▶ [Data excerpts]
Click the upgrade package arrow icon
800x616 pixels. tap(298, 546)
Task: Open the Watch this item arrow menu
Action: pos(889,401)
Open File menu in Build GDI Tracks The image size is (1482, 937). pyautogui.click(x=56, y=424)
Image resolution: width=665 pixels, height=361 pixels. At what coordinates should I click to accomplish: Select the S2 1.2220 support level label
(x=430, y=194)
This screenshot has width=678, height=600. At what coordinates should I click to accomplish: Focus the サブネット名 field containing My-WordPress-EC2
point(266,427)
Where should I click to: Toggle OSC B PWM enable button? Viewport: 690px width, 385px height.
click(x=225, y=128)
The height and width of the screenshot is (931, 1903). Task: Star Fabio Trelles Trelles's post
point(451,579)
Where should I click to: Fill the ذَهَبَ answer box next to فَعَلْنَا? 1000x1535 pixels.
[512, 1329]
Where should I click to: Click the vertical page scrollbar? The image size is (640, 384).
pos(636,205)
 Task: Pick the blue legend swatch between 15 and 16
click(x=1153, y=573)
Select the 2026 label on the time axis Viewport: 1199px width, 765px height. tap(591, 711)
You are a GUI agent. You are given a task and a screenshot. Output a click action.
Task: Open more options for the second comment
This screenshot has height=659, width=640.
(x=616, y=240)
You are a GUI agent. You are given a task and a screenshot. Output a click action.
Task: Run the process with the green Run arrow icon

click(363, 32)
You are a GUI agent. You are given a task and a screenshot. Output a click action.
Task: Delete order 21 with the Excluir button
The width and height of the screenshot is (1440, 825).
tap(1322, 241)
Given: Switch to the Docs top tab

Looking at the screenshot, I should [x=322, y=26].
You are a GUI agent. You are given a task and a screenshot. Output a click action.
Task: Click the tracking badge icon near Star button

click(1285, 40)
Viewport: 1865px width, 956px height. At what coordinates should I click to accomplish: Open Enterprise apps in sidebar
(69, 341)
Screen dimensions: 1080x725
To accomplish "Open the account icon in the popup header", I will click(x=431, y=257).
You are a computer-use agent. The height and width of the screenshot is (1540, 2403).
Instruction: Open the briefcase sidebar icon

▶ [Instructions to follow] Transcribe each line of the data above, unaltered, from the one where "Where should I click to: Fill" appears to the one where "You are a computer-use" appears, inclusive of both.

▶ [Exercise solution]
Where should I click to: Fill the ذَهَبَ answer box next to فَعَلْنَا? 1000x1535 pixels.
[512, 1329]
Where should I click to: Click the vertical page scrollbar? The image size is (640, 384).
pos(636,205)
 Task: Pick the blue legend swatch between 15 and 16
click(x=1153, y=573)
Select the 2026 label on the time axis Viewport: 1199px width, 765px height. tap(591, 711)
You are a GUI agent. You are given a task and a screenshot. Output a click action.
Task: Open more options for the second comment
This screenshot has height=659, width=640.
(x=616, y=240)
You are a GUI agent. You are given a task and a screenshot. Output a click action.
Task: Run the process with the green Run arrow icon

click(363, 32)
You are a GUI agent. You are given a task and a screenshot. Output a click action.
Task: Delete order 21 with the Excluir button
The width and height of the screenshot is (1440, 825).
tap(1322, 241)
Given: Switch to the Docs top tab

Looking at the screenshot, I should [x=322, y=26].
You are a GUI agent. You are given a task and a screenshot. Output a click action.
Task: Click the tracking badge icon near Star button

click(1285, 40)
Viewport: 1865px width, 956px height. At what coordinates should I click to accomplish: Open Enterprise apps in sidebar
(69, 341)
Screen dimensions: 1080x725
To accomplish "Open the account icon in the popup header", I will click(x=431, y=257).
You are a computer-use agent. The height and width of the screenshot is (1540, 2403).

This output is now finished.